You are reading a single comment by @grams and its replies. Click here to read the full conversation.
  • Anyone know anything about whether you should extend leases when you buy a share of the freehold?

    One of the leaseholders wants to extend theirs from 91 to 999 years, and has been told by a solicitor we should have done this on day 1 for tax reasons. The third leaseholder is saying it's completely pointless and a waste of (fairly hefty) solicitor fees as future mortgage lenders won't care about a short lease length if the freehold is also included. Thoughts?

    (in fact more generally has anyone bought or sold a leasehold flat with ownership of the freehold attached. How did it work out?)

  • My old flat was with a share of the freehold and I extended it whilst living there. Fees weren't outrageous, maybe £500 a flat or something. (EDIT: £350+VAT per flat)

    From what I remember mortgage lenders did care, you might have a share of the freehold but there's no guarantee that all freeholders are going to agree to an extension and that share of the freehold is usually of the whole property, not just your flat. (Although 91 years wouldn't be an issue.)

    I was in a share of freehold flat for ten years (two flats in a house, me and the other flat owned the freehold). Had no problems and meant that I could do a loft conversion with minimal issues. A few extra forms to be completed on sale and purchase and responsible for the buildings insurance but that was about it.

  • (in fact more generally has anyone bought or sold a leasehold flat with ownership of the freehold attached. How did it work out?)

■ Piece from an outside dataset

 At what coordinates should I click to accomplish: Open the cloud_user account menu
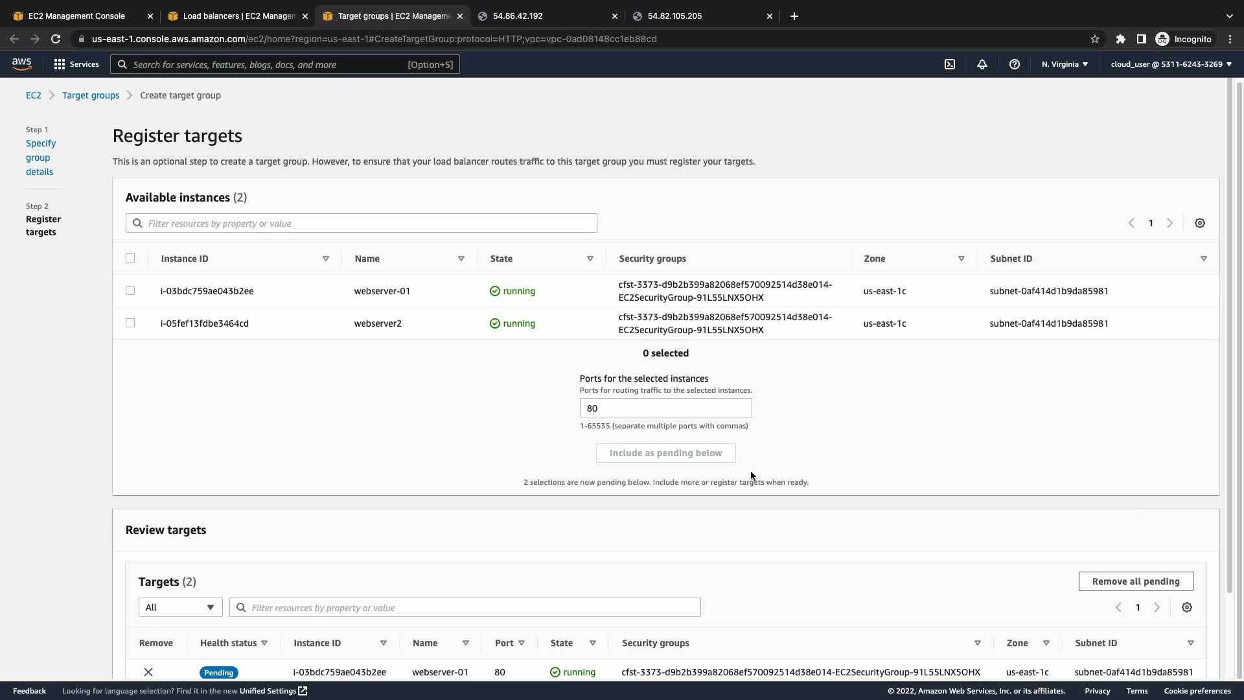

    Current place is share of freehold, but the lease the flat came with was already 900+ years so no need to extend it. Overall it works well. The main burden on the freeholders is annual buildings insurance and ensuring you have a suitable fund for general maintenance works as (at least in our case) we've had to all contribute to some repointing and some other general bits. (The roof was done 10+ years ago and will last for ages as it was done really well.)

    I can't imagine the solicitors fees should be heavy at all to extend an existing lease(s) if you own a share of the freehold. Worth getting a quotes to extend one, also all 3 leases, to 999 years and then no-one has to think about it ever again.

  • The third leaseholder is saying it's completely pointless and a waste of (fairly hefty) solicitor fees as future mortgage lenders won't care about a short lease length if the freehold is also included. Thoughts?

    I think this depends how the freehold is distributed among the other flats. I'd have thought that if the freehold is owned a third each then two freeholders could potentially outvote teh other one and decide to charge a premium for lease extension. If the freehold is held in trust this view may be more understandable as a trust is unlikely to be a dick for no reason, but I don't think it's reasonable to say that mortgage companies won't care about a short/expired lease. Is it worth having a chat to Lease about it? It feels complex enough that that would be justified.